AI is here to stay, but there’s more than one way to play

Dedicated vs. programmable argument won’t go away.

Jon Peddie

The divide between dedicated application-specific processors (ASPs) and programmable processors of AI processing is expanding. While ASPs can outperform programmable processors in specific tasks, market dynamics and economics come into play. Established players like AMD, Intel, and Nvidia are exploring both options, with Nvidia’s GPU and integrated NPU currently dominating the market. The industry is trending towards programmable processors, like complex GPUs with NPUs, assimilating specialized tasks and making dedicated ASPs less necessary. The rise of chiplets will further enable OEMs to customize processors, akin to building with Lego blocks, blurring the lines between ASPs and programmable processors.


As has been discussed here many times before, a dedicated application-specific processor (ASP) will always be able to outperform a programmable processor on a given task. The economics vary depending on the size of the market being pursued and the number of competitors.

AMD and Intel have covered this divergence, and Nvidia is rumored to be considering offering a dedicated AI ASP. SoC builders Apple and Qualcomm already have it.

Nvidia has an NPU it could pull out of its GPU (which has become a big SoC) and offer an AI ASP like AMD’s XDNA or Intel’s Gaudi.

And then there are the companies like Cerebras, Graphcore, and Tenstorrent, to name a few (there are almost a dozen now).

The decision tree for a prospective AI processor buyer is a line that is bifurcated into two, like an upside-down Y, with one branch going to the GPU and the other to an ASP. Right now, AMD and Intel don’t care which path a prospect chooses. Nvidia, however, outsells both of them combined several times over with just a GPU and an integrated NPU—why make the customer choose?

History has shown us that the GPU solution usually wins. DSPs and other ASICs were assimilated, and their stand-alone markets shrank or disappeared. The GPU and vaunted x86 are huge collections of ASPs, and the darling RISC-V is being extended every day, losing the R in its name as vector and GPU capabilities and soft DSP functions are added. Arm learned that years ago. Arm is late to the AI party, and Softbank is trying to correct that by throwing money at it.

As chiplets take on more of the market, OEMs will be able to literally order a complex multi-function processor like they’re selecting Lego parts. “I’ll have a 32-core vector SIMD, three DSPs, two video codecs, a display processor, and, oh, yeah, a 512 NPU, please—when will it be ready?”

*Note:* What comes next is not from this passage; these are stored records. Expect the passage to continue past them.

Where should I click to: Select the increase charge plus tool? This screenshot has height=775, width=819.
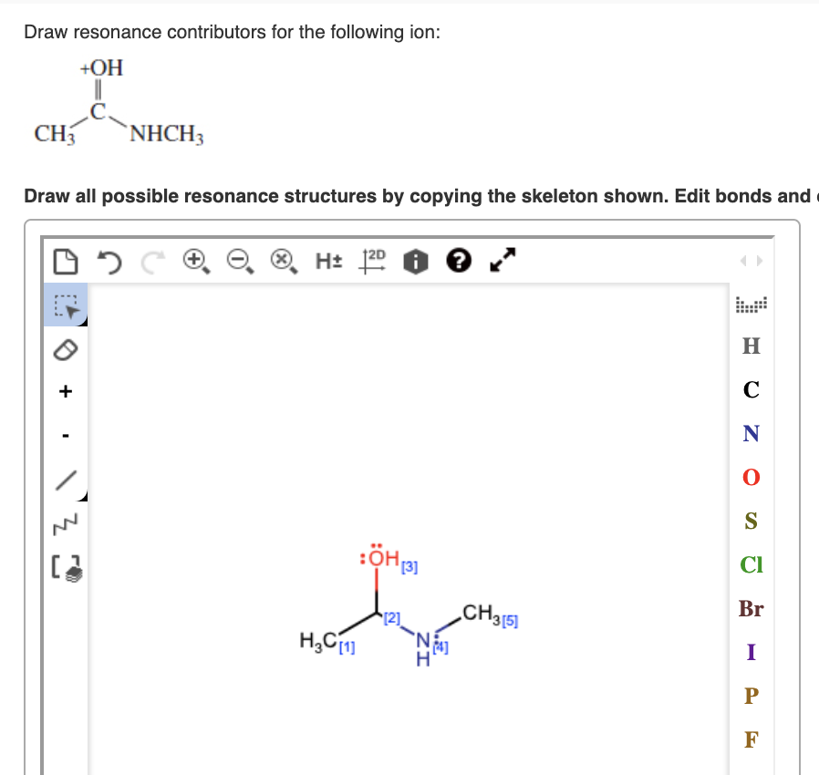pos(65,391)
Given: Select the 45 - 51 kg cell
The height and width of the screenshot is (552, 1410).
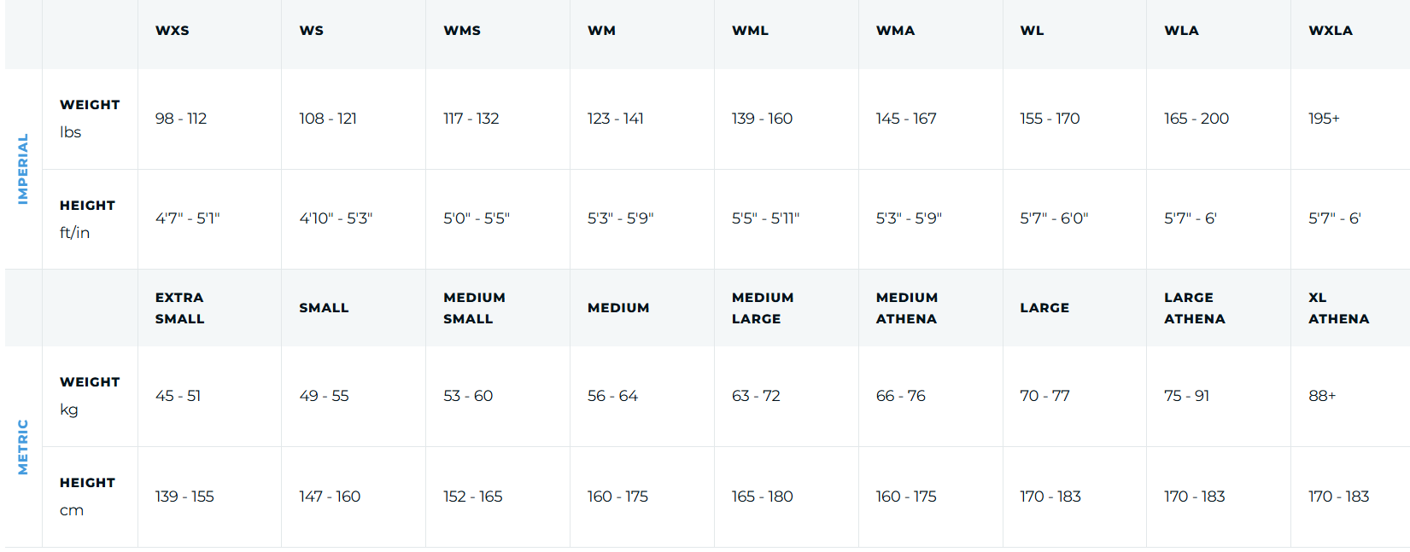Looking at the screenshot, I should coord(178,396).
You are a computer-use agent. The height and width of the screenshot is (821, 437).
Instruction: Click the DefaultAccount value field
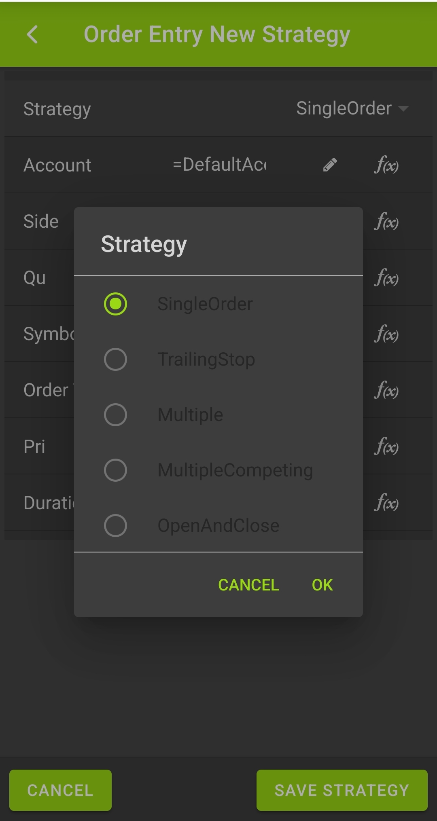click(x=221, y=164)
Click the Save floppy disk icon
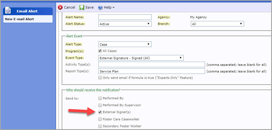The image size is (272, 130). [x=82, y=7]
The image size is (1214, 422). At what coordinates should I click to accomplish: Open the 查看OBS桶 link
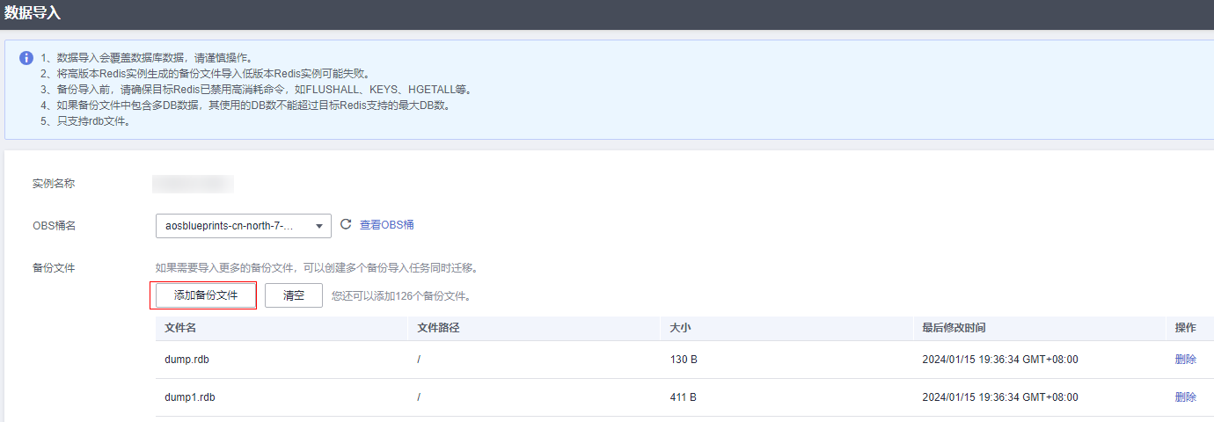[386, 225]
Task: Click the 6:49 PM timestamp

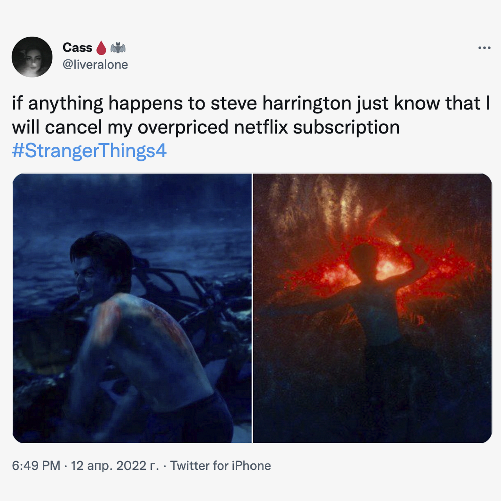Action: click(x=36, y=466)
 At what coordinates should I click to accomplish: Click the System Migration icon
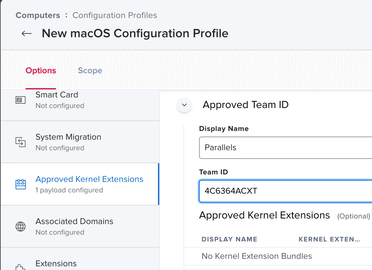21,142
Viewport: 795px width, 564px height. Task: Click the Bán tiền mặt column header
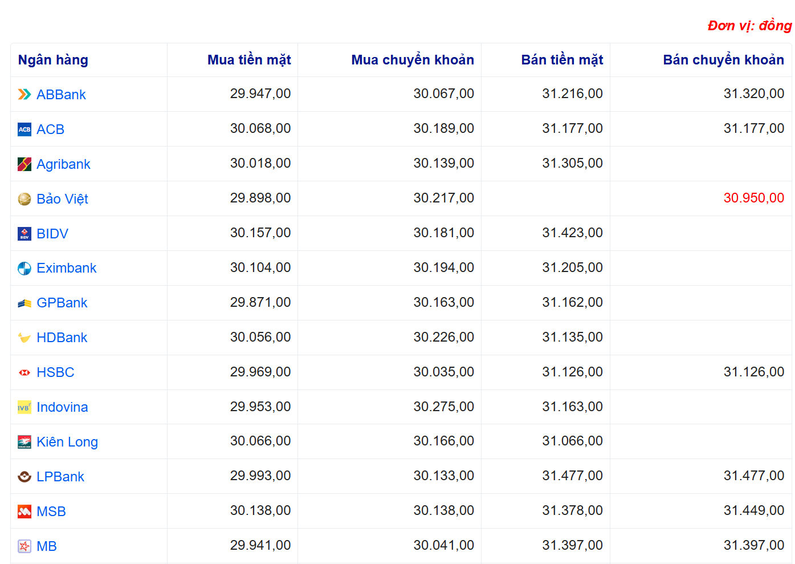point(562,60)
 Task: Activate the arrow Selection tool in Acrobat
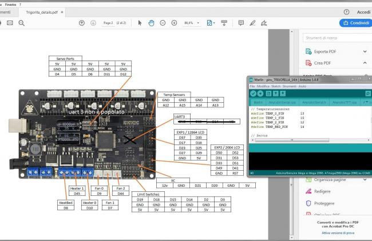click(140, 22)
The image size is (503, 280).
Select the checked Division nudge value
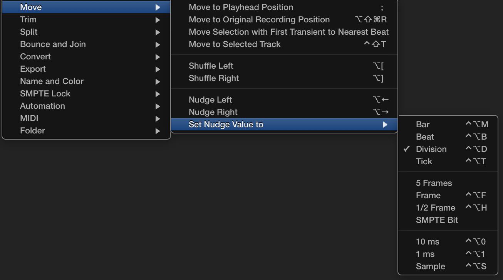click(x=431, y=149)
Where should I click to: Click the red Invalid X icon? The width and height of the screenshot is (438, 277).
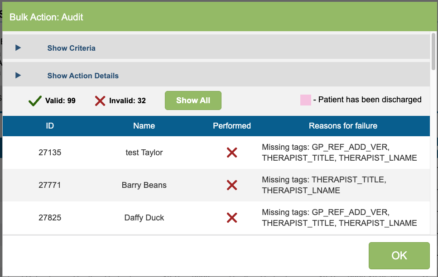point(100,100)
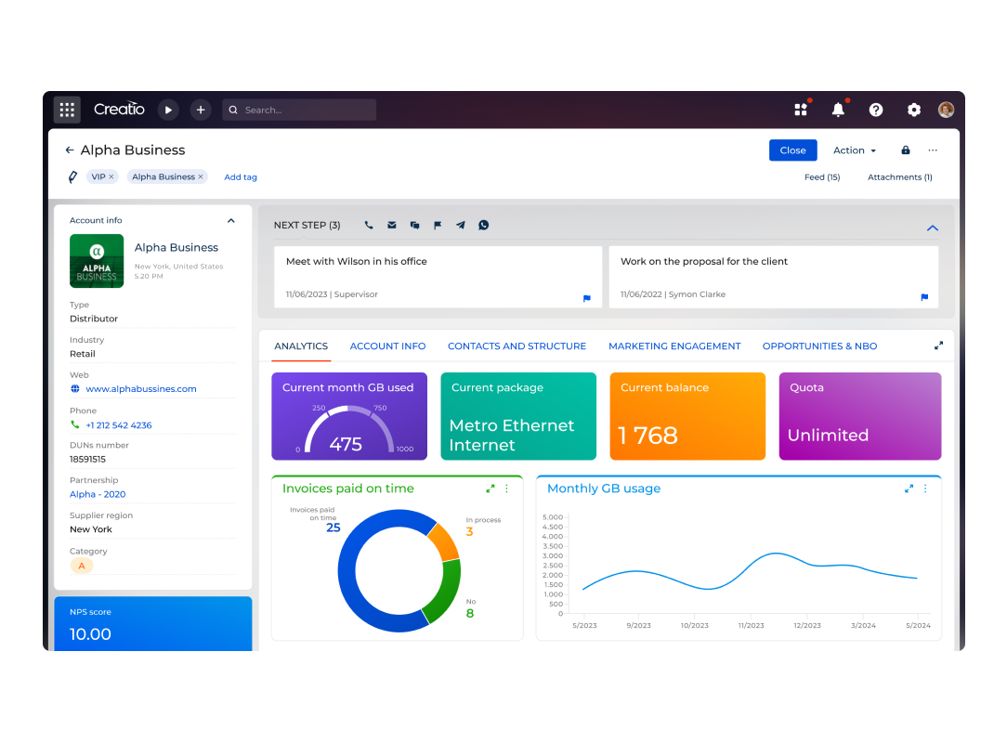The image size is (1007, 743).
Task: Open the Marketing Engagement tab
Action: click(674, 345)
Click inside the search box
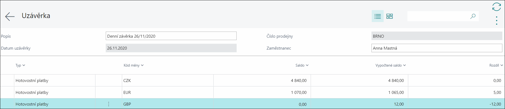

But we’re not there yet, and so between now and chiplet utopia, we will see a lot of confusing, sometimes false claims as semiconductor companies try to win the hearts of OEMs and their customers. And behind all this are Intel, Samsung, and TSMC saying, “What!? You want how many by when? Are you nuts?”

Letting the AI genie out of the lamp has totally turned the industry upside down, and everyone is hoping it doesn’t turn out to be the Pandora’s box that got opened. But it sure is going to be exciting as hell for next few years.